Test Bans, Treaties and Proxy Wars
Following the 1962 Cuban Missile Crisis, in which the world narrowly avoided a U.S.–Soviet nuclear exchange, the two superpowers plus Britain began negotiating the Limited Test Ban Treaty (LTBT), whose parties agreed to cease all nuclear tests in the atmosphere, underwater or in outer space. Eventually 122 additional nations joined the treaty.
The agreement represented the nuclear powers’ attempts to slow the development and proliferation of atomic weapons, but the 1967 Treaty of Tlatelolco, signed in Mexico City, became the first significant nuclear accord created by non-nuclear nations—in this case, every country in Latin America and the Caribbean except Cuba—agreeing they would not seek to join the Nuclear Club.
Just over a year later, the U.N.’s Non-Proliferation Treaty was opened for signature, setting global guidelines to limit military nuclear technology to the five nations known to have the bomb, while providing paths and inspection processes for all nations to legally develop and share peaceful nuclear technologies. Two years later, it went into force.
The NPT was largely—but not fully—a success. In The Nuclear Club: How America and the World Policed the Atom from Hiroshima to Vietnam, historian Jonathan R. Hunt writes that the NPT and other treaties mostly achieved their goal of limiting proliferation and preventing nuclear exchanges. But they also enforced what he describes as the correlation “between the stability that nuclear deterrence has enforced—the non-occurrence of shooting wars between nuclear-club members—and the frequency of civil wars, proxy conflicts, and territorial disputes for those outside its ranks.” Bloody Cold War conflicts in Asia, Africa, the Middle East and Latin America were all, at least in part, ways for the superpowers to push for dominance while limiting the risk of nuclear escalation.
Nukes Outside the Club
The first nuclear explosion to come from outside the Nuclear Club went off on May 18, 1974, when India detonated what it termed a “peaceful nuclear device” in the desert of Rajasthan. The test bolstered India’s status as a nation forging its own way between the U.S. and Soviet spheres of influence, and its rivalry with nuclear-armed China, with whom it had fought two border wars in the 1960s.
Since at least the late 1960s, Israel has been assumed to be working on its own nuclear weapons. By the 1970s, the general view in the intelligence community was that Israel had a nuclear arsenal but preferred to avoid saying so directly. An intriguing pair of flashes observed by a U.S.-operated Vela satellite in 1979 over the southern Indian Ocean may have been the sign of a secret Israeli test of a nuclear device.
When the Soviet Union collapsed in 1991, concern grew over the potential for stolen “loose nukes” and other types of proliferation. Newly independent Kazakhstan and Ukraine quickly transferred their nuclear caches back to Russia, which had taken over the old Soviet seat on the U.N. Security Council.
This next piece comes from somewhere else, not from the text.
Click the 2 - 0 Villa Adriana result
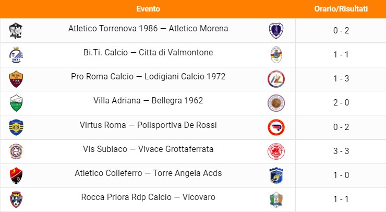 point(341,103)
During the Cold War, South Africa had managed to build six nuclear weapons, possibly with Israeli support, but its final Apartheid government preemptively dismantled and destroyed its arsenal in the run-up to the country’s first free elections in 1994.
The reduction of nuclear powers didn’t last, though. In May 1998, India conducted its second nuclear test—this time of a weaponized bomb. Two weeks later, their rival Pakistan responded with its own test. North Korea, which had joined the NPT in 1985, withdrew from it in 2003 and conducted its first nuclear test three years later.
In recent years, Iran has been considered the country coming closest to building its own bomb. Its domestic nuclear research initiative, which dates to President Dwight Eisenhower’s technology-sharing “Atoms for Peace” program, has long had public and covert tracks. In 2002, it was revealed that Iran had secretly been enriching uranium with the goal of making a bomb. Following international negotiations, the country suspended enrichment—only to restart it again three years later.
Since then, the U.N., Britain, France and Germany have attempted to work for a negotiated solution. Meanwhile, Israel, which sees a nuclear-armed Iran as an existential threat, has used cyberattacks, sabotage, assassination of scientists and military strikes to attempt to stall or turn back Iran’s progress towards having its own nuclear weapons.